But exhibitions are not books, and stories are not always linear. Movies such as Memento and Reservoir Dogs have shown that a story can be told outside of the constraints of a traditional linear narrative – in fact, seeing a dramatic outcome and then seeing the sequence of events which led to this climax can be a compelling way to tell a story. Even so, with a movie we are inevitably seeing the story unfold in the order that the makers intended.

A better analogy for an exhibition might be the Choose Your Own Adventure books (that any true child of the 1980s will remember fondly!). In these, the writers set the general scene and context, but the path that each reader takes is one of their own making.

So does this mean that there is no point organising exhibits within an exhibition space?
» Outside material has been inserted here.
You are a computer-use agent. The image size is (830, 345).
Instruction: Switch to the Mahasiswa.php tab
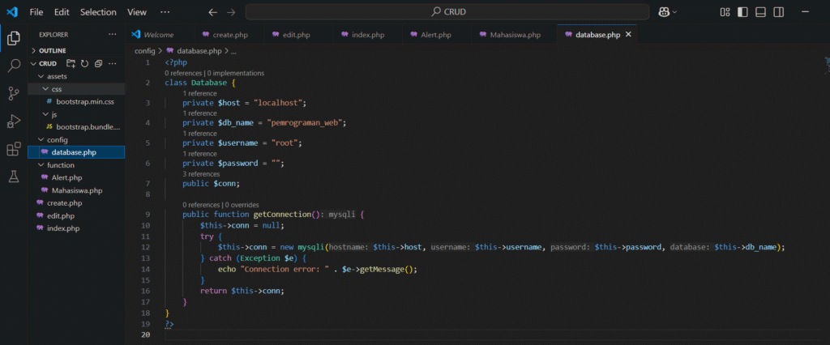(x=509, y=36)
Er, no. There is other research (which I’ll detail in a future post), that shows that thematically linking exhibits both in space and through design attributes can affect visitor experience and understanding in positive ways. The difference here is that the difference between a space that uses design cues to offer guidance to visitors (which they can follow as much or as little as they choose), and a space that insists that visitors engage with it on its own terms.

*This is one of my ‘Museology’ posts, drawing on the published visitor research I’m reading during my PhD studies. In this instance this posting is based on a paper by John Falk: Assessing the Impact of Exhibit Arrangement Visitor Behavior and Learning. Source: Curator Vol 36(2) pp133-146 (1993)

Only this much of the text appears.